- [Description of the task] What is needed here is an exact copy of every entry.

- Opening Delimiter -

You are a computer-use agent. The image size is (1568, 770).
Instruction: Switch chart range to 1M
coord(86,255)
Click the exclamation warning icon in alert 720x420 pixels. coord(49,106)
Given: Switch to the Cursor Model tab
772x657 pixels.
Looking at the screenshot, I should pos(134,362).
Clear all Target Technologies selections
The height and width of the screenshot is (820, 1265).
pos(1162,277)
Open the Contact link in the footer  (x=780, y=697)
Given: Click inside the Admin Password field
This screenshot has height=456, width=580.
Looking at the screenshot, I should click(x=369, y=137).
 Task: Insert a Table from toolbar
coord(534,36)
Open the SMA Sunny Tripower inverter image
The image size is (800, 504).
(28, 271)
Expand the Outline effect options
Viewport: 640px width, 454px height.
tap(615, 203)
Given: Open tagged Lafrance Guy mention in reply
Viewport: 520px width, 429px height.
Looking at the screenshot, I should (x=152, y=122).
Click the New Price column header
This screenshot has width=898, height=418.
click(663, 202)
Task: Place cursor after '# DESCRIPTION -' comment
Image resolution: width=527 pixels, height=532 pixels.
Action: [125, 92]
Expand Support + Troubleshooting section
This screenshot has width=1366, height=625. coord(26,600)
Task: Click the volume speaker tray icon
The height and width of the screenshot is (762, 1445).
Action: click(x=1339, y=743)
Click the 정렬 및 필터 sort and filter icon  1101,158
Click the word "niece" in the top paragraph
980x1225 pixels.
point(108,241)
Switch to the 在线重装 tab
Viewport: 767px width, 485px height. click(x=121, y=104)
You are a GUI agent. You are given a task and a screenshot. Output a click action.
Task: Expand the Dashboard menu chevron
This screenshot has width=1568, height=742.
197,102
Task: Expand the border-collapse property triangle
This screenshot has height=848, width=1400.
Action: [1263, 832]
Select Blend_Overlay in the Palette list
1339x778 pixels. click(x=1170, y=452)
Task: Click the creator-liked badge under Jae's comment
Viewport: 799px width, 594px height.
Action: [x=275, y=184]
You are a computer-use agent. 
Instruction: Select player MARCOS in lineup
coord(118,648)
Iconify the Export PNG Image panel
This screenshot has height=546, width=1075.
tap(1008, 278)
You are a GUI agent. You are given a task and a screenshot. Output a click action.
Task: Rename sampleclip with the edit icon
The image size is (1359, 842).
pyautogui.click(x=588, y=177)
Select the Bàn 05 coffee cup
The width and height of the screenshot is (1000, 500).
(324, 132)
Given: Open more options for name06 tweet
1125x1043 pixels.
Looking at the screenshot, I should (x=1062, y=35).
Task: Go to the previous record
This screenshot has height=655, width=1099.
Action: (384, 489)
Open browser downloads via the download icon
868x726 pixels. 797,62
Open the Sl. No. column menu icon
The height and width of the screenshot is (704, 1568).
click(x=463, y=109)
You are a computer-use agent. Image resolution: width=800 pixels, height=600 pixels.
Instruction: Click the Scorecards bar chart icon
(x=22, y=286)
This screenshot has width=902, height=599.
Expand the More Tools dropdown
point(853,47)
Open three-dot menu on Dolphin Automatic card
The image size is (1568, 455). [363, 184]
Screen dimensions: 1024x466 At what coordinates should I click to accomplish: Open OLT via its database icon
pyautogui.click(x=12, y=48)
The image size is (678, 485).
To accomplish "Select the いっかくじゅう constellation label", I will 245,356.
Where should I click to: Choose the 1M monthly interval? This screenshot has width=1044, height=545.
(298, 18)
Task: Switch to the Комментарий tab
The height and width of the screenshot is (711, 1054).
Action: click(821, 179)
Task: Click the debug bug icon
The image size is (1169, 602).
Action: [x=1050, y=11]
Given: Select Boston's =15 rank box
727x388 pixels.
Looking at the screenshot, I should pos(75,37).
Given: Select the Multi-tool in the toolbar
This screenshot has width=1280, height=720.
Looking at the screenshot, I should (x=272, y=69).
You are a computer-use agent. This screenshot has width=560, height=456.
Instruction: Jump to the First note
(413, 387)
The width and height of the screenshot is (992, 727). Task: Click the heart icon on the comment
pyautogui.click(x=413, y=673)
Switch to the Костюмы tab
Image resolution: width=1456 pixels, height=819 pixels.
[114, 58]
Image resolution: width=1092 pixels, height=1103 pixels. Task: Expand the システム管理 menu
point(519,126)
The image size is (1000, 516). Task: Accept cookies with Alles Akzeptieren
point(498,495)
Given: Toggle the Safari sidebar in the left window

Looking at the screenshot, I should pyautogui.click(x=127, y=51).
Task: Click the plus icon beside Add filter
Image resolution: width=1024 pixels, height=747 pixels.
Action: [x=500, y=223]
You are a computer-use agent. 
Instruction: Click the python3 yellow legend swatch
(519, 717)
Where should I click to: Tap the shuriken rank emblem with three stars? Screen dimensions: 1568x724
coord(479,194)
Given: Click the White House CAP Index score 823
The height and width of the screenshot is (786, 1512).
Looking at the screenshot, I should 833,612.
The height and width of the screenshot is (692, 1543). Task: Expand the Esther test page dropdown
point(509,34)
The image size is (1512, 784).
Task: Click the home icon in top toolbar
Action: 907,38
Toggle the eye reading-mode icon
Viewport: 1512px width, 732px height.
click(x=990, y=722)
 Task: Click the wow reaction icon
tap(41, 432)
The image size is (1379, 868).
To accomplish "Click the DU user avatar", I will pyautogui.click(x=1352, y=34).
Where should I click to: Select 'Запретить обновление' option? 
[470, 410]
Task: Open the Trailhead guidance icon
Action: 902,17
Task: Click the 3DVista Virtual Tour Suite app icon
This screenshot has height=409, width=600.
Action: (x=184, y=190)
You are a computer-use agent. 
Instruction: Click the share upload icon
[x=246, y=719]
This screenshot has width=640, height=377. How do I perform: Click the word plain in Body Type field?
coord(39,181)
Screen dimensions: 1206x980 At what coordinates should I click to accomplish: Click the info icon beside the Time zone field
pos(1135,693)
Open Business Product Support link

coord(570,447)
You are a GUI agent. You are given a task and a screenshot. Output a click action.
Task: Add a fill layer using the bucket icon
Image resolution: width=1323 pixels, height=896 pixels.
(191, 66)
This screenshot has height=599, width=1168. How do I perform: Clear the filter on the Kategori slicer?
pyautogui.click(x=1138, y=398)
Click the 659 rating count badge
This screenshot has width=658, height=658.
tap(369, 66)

- Closing Delimiter -

- [Task solution]
You are a computer-use agent. The image size is (1568, 770).
Instruction: Switch chart range to 1M
coord(86,255)
Click the exclamation warning icon in alert 720x420 pixels. coord(49,106)
Given: Switch to the Cursor Model tab
772x657 pixels.
Looking at the screenshot, I should pos(134,362).
Clear all Target Technologies selections
The height and width of the screenshot is (820, 1265).
pos(1162,277)
Open the Contact link in the footer  (x=780, y=697)
Given: Click inside the Admin Password field
This screenshot has height=456, width=580.
Looking at the screenshot, I should click(x=369, y=137).
 Task: Insert a Table from toolbar
coord(534,36)
Open the SMA Sunny Tripower inverter image
The image size is (800, 504).
(28, 271)
Expand the Outline effect options
Viewport: 640px width, 454px height.
tap(615, 203)
Given: Open tagged Lafrance Guy mention in reply
Viewport: 520px width, 429px height.
Looking at the screenshot, I should (x=152, y=122).
Click the New Price column header
This screenshot has width=898, height=418.
click(663, 202)
Task: Place cursor after '# DESCRIPTION -' comment
Image resolution: width=527 pixels, height=532 pixels.
Action: [125, 92]
Expand Support + Troubleshooting section
This screenshot has width=1366, height=625. coord(26,600)
Task: Click the volume speaker tray icon
The height and width of the screenshot is (762, 1445).
Action: click(x=1339, y=743)
Click the 정렬 및 필터 sort and filter icon  1101,158
Click the word "niece" in the top paragraph
980x1225 pixels.
point(108,241)
Switch to the 在线重装 tab
Viewport: 767px width, 485px height. click(x=121, y=104)
You are a GUI agent. You are given a task and a screenshot. Output a click action.
Task: Expand the Dashboard menu chevron
This screenshot has width=1568, height=742.
197,102
Task: Expand the border-collapse property triangle
This screenshot has height=848, width=1400.
Action: [1263, 832]
Select Blend_Overlay in the Palette list
1339x778 pixels. click(x=1170, y=452)
Task: Click the creator-liked badge under Jae's comment
Viewport: 799px width, 594px height.
Action: [x=275, y=184]
You are a computer-use agent. 
Instruction: Select player MARCOS in lineup
coord(118,648)
Iconify the Export PNG Image panel
This screenshot has height=546, width=1075.
tap(1008, 278)
You are a GUI agent. You are given a task and a screenshot. Output a click action.
Task: Rename sampleclip with the edit icon
The image size is (1359, 842).
pyautogui.click(x=588, y=177)
Select the Bàn 05 coffee cup
The width and height of the screenshot is (1000, 500).
(324, 132)
Given: Open more options for name06 tweet
1125x1043 pixels.
Looking at the screenshot, I should (x=1062, y=35).
Task: Go to the previous record
This screenshot has height=655, width=1099.
Action: (384, 489)
Open browser downloads via the download icon
868x726 pixels. 797,62
Open the Sl. No. column menu icon
The height and width of the screenshot is (704, 1568).
click(x=463, y=109)
You are a computer-use agent. Image resolution: width=800 pixels, height=600 pixels.
Instruction: Click the Scorecards bar chart icon
(x=22, y=286)
This screenshot has width=902, height=599.
Expand the More Tools dropdown
point(853,47)
Open three-dot menu on Dolphin Automatic card
The image size is (1568, 455). [363, 184]
Screen dimensions: 1024x466 At what coordinates should I click to accomplish: Open OLT via its database icon
pyautogui.click(x=12, y=48)
The image size is (678, 485).
To accomplish "Select the いっかくじゅう constellation label", I will 245,356.
Where should I click to: Choose the 1M monthly interval? This screenshot has width=1044, height=545.
(298, 18)
Task: Switch to the Комментарий tab
The height and width of the screenshot is (711, 1054).
Action: click(821, 179)
Task: Click the debug bug icon
The image size is (1169, 602).
Action: [x=1050, y=11]
Given: Select Boston's =15 rank box
727x388 pixels.
Looking at the screenshot, I should pos(75,37).
Given: Select the Multi-tool in the toolbar
This screenshot has width=1280, height=720.
Looking at the screenshot, I should (x=272, y=69).
You are a computer-use agent. This screenshot has width=560, height=456.
Instruction: Jump to the First note
(413, 387)
The width and height of the screenshot is (992, 727). Task: Click the heart icon on the comment
pyautogui.click(x=413, y=673)
Switch to the Костюмы tab
Image resolution: width=1456 pixels, height=819 pixels.
[114, 58]
Image resolution: width=1092 pixels, height=1103 pixels. Task: Expand the システム管理 menu
point(519,126)
The image size is (1000, 516). Task: Accept cookies with Alles Akzeptieren
point(498,495)
Given: Toggle the Safari sidebar in the left window

Looking at the screenshot, I should pyautogui.click(x=127, y=51).
Task: Click the plus icon beside Add filter
Image resolution: width=1024 pixels, height=747 pixels.
Action: [x=500, y=223]
You are a computer-use agent. 
Instruction: Click the python3 yellow legend swatch
(519, 717)
Where should I click to: Tap the shuriken rank emblem with three stars? Screen dimensions: 1568x724
coord(479,194)
Given: Click the White House CAP Index score 823
The height and width of the screenshot is (786, 1512).
Looking at the screenshot, I should 833,612.
The height and width of the screenshot is (692, 1543). Task: Expand the Esther test page dropdown
point(509,34)
The image size is (1512, 784).
Task: Click the home icon in top toolbar
Action: 907,38
Toggle the eye reading-mode icon
Viewport: 1512px width, 732px height.
click(x=990, y=722)
 Task: Click the wow reaction icon
tap(41, 432)
The image size is (1379, 868).
To accomplish "Click the DU user avatar", I will pyautogui.click(x=1352, y=34).
Where should I click to: Select 'Запретить обновление' option? 
[470, 410]
Task: Open the Trailhead guidance icon
Action: 902,17
Task: Click the 3DVista Virtual Tour Suite app icon
This screenshot has height=409, width=600.
Action: (x=184, y=190)
You are a computer-use agent. 
Instruction: Click the share upload icon
[x=246, y=719]
This screenshot has width=640, height=377. How do I perform: Click the word plain in Body Type field?
coord(39,181)
Screen dimensions: 1206x980 At what coordinates should I click to accomplish: Click the info icon beside the Time zone field
pos(1135,693)
Open Business Product Support link

coord(570,447)
You are a GUI agent. You are given a task and a screenshot. Output a click action.
Task: Add a fill layer using the bucket icon
Image resolution: width=1323 pixels, height=896 pixels.
(191, 66)
This screenshot has height=599, width=1168. How do I perform: Clear the filter on the Kategori slicer?
pyautogui.click(x=1138, y=398)
Click the 659 rating count badge
This screenshot has width=658, height=658.
tap(369, 66)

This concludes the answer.